Una nueva RMN (resonancia magnética nuclear) podría monitorizar a pacientes con el objetivo de conocer las características terapéuticas y tóxicas del uso de nuevos tratamientos. El Centro de Investigación Príncipe Felipe (CIPF) explica que la nueva RMN que han desarrollado determina el perfil metabólico de distintos tipos de células de sangre periférica de forma sencilla y reproducible.

Una simple extracción de sangre es suficiente para lograr una muestra que ofrezca información sobre el perfil metabólico del suero o del plasma.
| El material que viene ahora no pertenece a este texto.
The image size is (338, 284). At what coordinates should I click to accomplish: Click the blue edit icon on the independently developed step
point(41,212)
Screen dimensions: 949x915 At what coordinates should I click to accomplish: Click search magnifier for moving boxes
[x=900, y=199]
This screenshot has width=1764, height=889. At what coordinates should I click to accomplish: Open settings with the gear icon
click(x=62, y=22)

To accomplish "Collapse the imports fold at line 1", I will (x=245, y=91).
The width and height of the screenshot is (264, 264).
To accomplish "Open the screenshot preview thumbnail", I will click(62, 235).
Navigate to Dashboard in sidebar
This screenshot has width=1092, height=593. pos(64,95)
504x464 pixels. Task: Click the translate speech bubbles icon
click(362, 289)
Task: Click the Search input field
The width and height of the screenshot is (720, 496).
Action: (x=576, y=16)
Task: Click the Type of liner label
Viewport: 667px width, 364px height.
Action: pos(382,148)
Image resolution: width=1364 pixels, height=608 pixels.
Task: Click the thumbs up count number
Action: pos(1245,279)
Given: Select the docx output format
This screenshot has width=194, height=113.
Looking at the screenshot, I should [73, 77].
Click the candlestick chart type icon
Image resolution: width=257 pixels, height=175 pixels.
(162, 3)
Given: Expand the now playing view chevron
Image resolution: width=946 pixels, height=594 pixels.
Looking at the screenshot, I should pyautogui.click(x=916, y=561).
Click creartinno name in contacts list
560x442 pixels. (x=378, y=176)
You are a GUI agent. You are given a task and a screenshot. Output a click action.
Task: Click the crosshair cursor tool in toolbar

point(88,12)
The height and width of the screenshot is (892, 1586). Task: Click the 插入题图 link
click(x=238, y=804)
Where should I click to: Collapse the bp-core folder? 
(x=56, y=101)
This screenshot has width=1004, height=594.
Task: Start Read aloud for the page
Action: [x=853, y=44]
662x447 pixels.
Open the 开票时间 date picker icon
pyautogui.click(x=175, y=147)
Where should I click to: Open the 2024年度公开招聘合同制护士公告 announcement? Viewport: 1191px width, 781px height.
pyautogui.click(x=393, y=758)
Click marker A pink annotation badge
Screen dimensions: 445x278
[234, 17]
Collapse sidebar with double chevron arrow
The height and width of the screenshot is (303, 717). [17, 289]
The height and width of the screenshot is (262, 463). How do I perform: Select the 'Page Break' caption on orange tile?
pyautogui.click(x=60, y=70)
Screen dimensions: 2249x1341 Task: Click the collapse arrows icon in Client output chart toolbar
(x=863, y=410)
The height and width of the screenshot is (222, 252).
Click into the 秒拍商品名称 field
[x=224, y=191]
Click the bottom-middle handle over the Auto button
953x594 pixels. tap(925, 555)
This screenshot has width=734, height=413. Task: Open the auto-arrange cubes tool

Por el momento, los metabolitos de las células sanguíneas solo se habían determinado mediante la espectrometría de masas, si bien esta nueva RMN permite la reutilización de la muestra para un posterior análisis y la identificación de los metabolitos.

“El metabolismo de las distintas células presentes en la sangre periférica, incluyendo los glóbulos rojos y distintos tipos de glóbulos blancos, pueden reflejar el estado patofisiológico del organismo, por lo que este nuevo análisis puede contribuir al diagnóstico de distintas enfermedades. Por otro lado, puede ser una primera prueba sobre la biocompatibilidad humana de nuevos fármacos”, ha indicado Martina Palomino-Schätzlein, investigadora del CIPF.

Pruebas con nanopartículas

El estudio, publicado en la revista Plos One, ha analizado las capacidades de esta metodología mediante la evaluación de nuevos tratamientos basados en nanopartículas de oro. Los investigadores observaron cómo varios compuestos de oro estabilizados con distintas sustancias modificaban el metabolismo de las células de sangre periférica.

J. Raul Herance, del Institut de Recerca Vall d'Hebron (VHIR), explica que han sido pioneros en utilizar la nueva RMN en células sanguíneas pues, hasta ahora, se había utilizado en suero y plasma. “Mientras que las investigaciones tratan de obtener biomarcadores circulantes, nosotros, por primera vez, empleamos la RMN para buscar biomarcadores en distintos tipos de células de sangre periférica que tiene un campo con gran potencial”.

Los compuestos conocidos por tener una mayor toxicidad eran los que más cambios provocaban en los metabolitos y que afectaban mucho a nivel mitocondrial. Según pudieron comprobar los investigadores, eso no se producía en compuestos menos tóxicos. Por ello, esta nueva metodología podría jugar un papel importante para trasladar nuevos tratamientos basados en nanomedicina a la clínica, sugieren los autores.